## [WHAT IS REQUIRED]
Write out every line of the records below again, including all the wording, and add 19 to each coordinate in the answers. Leave the pictures out.

(Rows of pointing data)
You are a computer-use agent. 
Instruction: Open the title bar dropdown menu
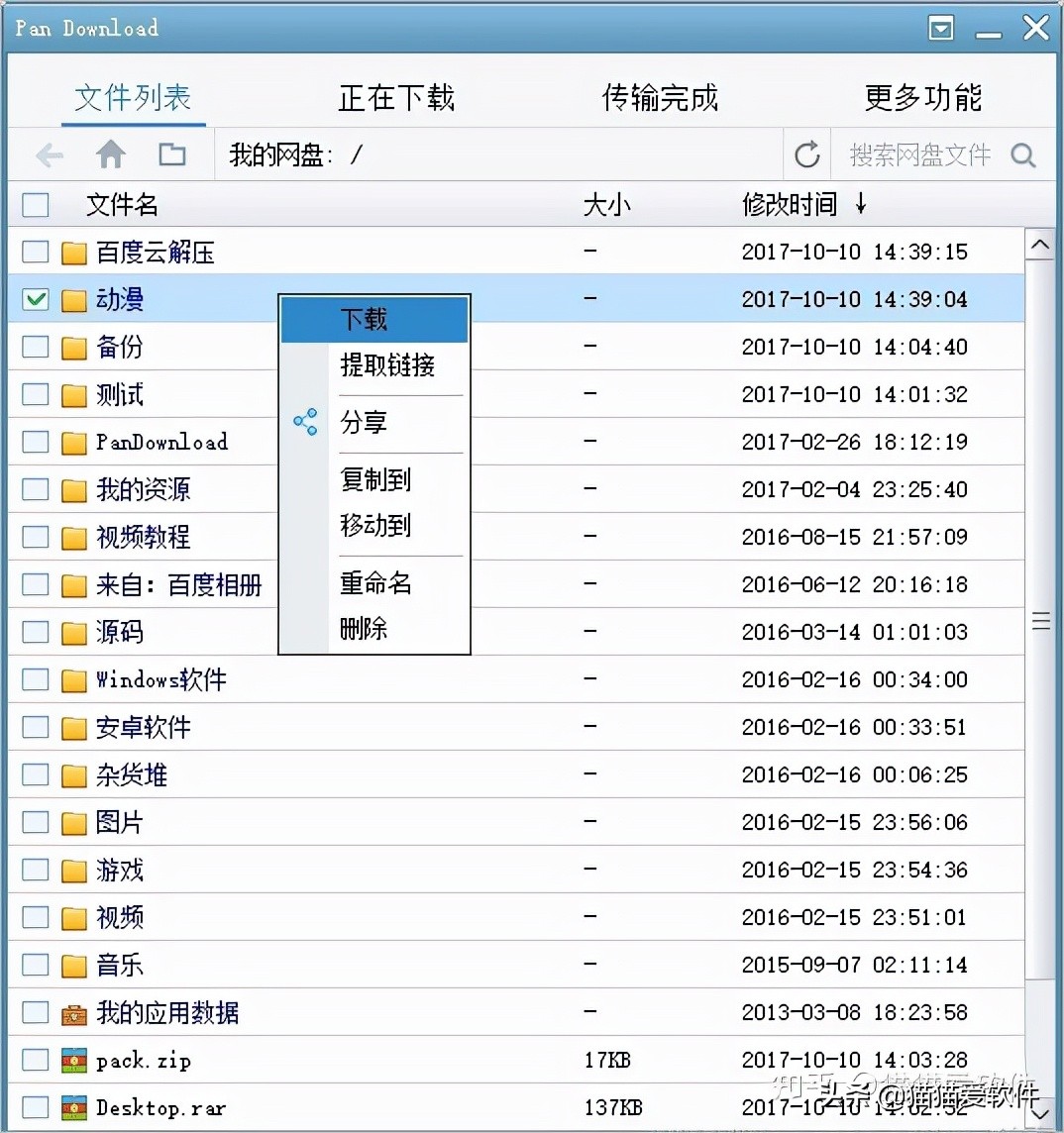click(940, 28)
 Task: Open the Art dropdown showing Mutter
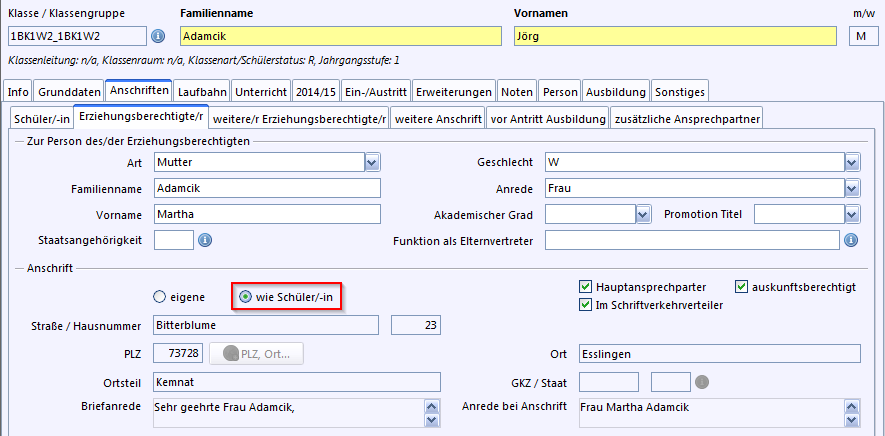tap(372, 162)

## [RESULT]
You are a computer-use agent. 
Instruction: Open the title bar dropdown menu
click(959, 47)
 Task: Open the Art dropdown showing Mutter
tap(391, 181)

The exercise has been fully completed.